Après avoir mis en scène Le Repas de Valère Novarina, pourquoi as-tu choisi La Trilogie de la villégiature de Carlo Goldoni ?


Nous essayons de chercher de nouveaux territoires, de ne pas être sectaires ou dogmatiques, d’éviter l’entresoi et nous n’avions jamais monté de textes classiques avec la compagnie. J’avais vu pour ma part en 1996, Arlequin serviteur de deux maîtres, monté par Strehler et j’en avais un souvenir très marquant. Nous nous sommes donc plongés dans son univers et c’est La Trilogie de la villégiature qui a retenu notre attention. Le seul point commun que l’on pourrait trouver entre Novarina et Goldoni, c’est un amour inconditionnel pour le théâtre, pour ses ficelles, son illusion et la matière scénique qu’ils donnent à l’acteur.


Comment peut-on rendre compte aujourd’hui d’un texte écrit en 1761 ?


En lui faisant confiance. Goldoni est un grand auteur, très précis qui met en jeu les échecs et les doutes de notre collectivité mais aussi ses joies. Les personnages de Villégiature ont la mélancolie des clowns, et la Venise dans laquelle ils vivent est un terrain en pleine mutation économique, où la jeune génération se débat dans un carcan social qui n’est plus le sien, mais sans avoir la lucidité ou le courage pour en changer. Le lien avec notre présent est pour moi évident. Mais en même temps, nous voulons aussi assumer que ce texte a été écrit en 1761, nous ne voulons pas le moderniser à tout prix. Ce qui nous intéresse, c’est transformer en matière scénique les particularités du XVIIIe siècle. Je ne veux pas tomber dans “Goldoni : notre grand contemporain”, car ce n’est pas vrai non plus. C’est un auteur qui a écrit sa pièce il y a 250 ans et il faut que nous l’assumions, que nous transformions ce temps qui nous sépare en théâtre.


Au niveau de la mise en scène, quels vont être les partis pris pour montrer que ces questionnements existent toujours ?
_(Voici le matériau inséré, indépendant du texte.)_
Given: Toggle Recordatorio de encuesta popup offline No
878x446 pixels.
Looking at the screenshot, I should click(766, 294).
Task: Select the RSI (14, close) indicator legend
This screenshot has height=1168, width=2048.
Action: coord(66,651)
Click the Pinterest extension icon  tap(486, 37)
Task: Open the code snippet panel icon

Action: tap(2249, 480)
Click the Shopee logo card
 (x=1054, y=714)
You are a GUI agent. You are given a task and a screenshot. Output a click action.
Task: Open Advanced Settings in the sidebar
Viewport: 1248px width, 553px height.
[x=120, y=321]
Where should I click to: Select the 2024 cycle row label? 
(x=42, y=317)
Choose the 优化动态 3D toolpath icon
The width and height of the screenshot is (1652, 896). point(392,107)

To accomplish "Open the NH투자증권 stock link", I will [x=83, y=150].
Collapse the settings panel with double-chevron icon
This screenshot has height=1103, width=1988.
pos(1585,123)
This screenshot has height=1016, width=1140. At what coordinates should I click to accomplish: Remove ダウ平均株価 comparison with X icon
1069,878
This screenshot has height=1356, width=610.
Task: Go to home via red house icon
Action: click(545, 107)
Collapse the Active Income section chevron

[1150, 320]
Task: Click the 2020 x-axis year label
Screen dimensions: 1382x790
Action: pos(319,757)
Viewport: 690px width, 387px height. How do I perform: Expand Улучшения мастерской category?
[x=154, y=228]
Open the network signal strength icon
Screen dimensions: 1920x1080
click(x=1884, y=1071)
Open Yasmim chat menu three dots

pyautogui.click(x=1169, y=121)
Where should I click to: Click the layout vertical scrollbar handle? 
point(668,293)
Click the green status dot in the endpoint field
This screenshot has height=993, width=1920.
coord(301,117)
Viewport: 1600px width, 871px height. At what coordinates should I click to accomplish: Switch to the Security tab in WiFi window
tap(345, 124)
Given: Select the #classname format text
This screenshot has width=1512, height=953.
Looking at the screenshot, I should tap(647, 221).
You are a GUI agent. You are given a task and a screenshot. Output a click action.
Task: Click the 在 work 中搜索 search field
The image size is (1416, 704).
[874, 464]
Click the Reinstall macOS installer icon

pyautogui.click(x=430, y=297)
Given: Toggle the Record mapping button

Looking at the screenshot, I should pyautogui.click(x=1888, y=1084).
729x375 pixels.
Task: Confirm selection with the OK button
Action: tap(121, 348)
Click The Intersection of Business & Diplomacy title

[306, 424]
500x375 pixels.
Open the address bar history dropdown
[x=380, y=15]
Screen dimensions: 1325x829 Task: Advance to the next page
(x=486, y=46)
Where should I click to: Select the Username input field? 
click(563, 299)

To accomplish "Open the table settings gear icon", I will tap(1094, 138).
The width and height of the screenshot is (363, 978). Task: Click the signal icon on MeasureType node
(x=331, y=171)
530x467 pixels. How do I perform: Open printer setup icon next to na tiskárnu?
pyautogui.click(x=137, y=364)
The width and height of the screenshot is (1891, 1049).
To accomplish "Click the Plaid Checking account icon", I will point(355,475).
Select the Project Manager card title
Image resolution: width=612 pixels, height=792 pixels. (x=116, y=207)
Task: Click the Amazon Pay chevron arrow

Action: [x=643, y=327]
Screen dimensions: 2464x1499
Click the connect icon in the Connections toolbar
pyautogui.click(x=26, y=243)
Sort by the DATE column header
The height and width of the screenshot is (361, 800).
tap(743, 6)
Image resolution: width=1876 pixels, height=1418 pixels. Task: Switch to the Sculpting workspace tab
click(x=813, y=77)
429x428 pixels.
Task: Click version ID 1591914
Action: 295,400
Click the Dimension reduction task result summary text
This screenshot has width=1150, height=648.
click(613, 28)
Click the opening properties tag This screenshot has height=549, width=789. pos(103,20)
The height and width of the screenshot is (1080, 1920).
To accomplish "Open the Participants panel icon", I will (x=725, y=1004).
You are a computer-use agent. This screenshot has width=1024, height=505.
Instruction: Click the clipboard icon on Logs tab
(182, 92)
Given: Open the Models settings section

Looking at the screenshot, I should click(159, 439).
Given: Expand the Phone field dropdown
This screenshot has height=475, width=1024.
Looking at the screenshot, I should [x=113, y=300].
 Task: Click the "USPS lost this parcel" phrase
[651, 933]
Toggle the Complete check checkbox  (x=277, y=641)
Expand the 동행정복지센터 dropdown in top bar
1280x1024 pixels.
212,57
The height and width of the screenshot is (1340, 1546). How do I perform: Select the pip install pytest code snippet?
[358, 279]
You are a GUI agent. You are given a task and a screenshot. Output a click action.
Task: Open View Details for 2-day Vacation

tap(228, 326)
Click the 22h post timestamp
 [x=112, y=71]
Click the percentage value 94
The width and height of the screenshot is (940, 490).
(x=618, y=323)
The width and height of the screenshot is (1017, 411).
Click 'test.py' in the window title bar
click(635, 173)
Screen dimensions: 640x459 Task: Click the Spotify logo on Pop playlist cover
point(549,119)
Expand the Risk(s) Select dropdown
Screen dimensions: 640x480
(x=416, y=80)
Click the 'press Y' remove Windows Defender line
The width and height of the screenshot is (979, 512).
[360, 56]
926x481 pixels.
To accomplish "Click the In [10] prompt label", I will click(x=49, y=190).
Nous voulons assumer que nous montons un “classique”, ne pas biaiser. Au départ, nous avions pris l’option d’un traitement contemporain pour les costumes et la scénographie. Nous allons maintenant à rebours de cette idée. Nous voulons construire notre travail esthétique à partir du XVIIIe siècle. Ne pas tricher : il s’agit bien d’une société marquée dans un temps donné, avec des moeurs et des usages d’un siècle passé. Les parallèles sont, bien sûr, nombreux avec notre époque mais nous voulons tenter d’être subtils dans ce va-etvient. La modernité de Goldoni apparaîtra avec plus de force en costume d’époque. Nous ne voulons pas imposer notre regard sur la modernité de Goldoni : chacun y trouvera les éléments qu’il aura envie à partir d’une représentation presque documentaire de cette époque. Nous voulons “truffer” ce XVIIIe d’effets de réel, d’éléments fantastiques. Au fur et à mesure de la représentation, les codes “classiques” se distordront, nous créerons des échappées à la manière de Goldoni. Comme si c’était lui qui les avait écrites. Attention, à aucun moment le XVIIIe “truffé” ne comporte des éléments anachroniques. Les éléments qui viennent perturber les codes classiques sont de l’ordre du rêve, de la poésie, du fantastique.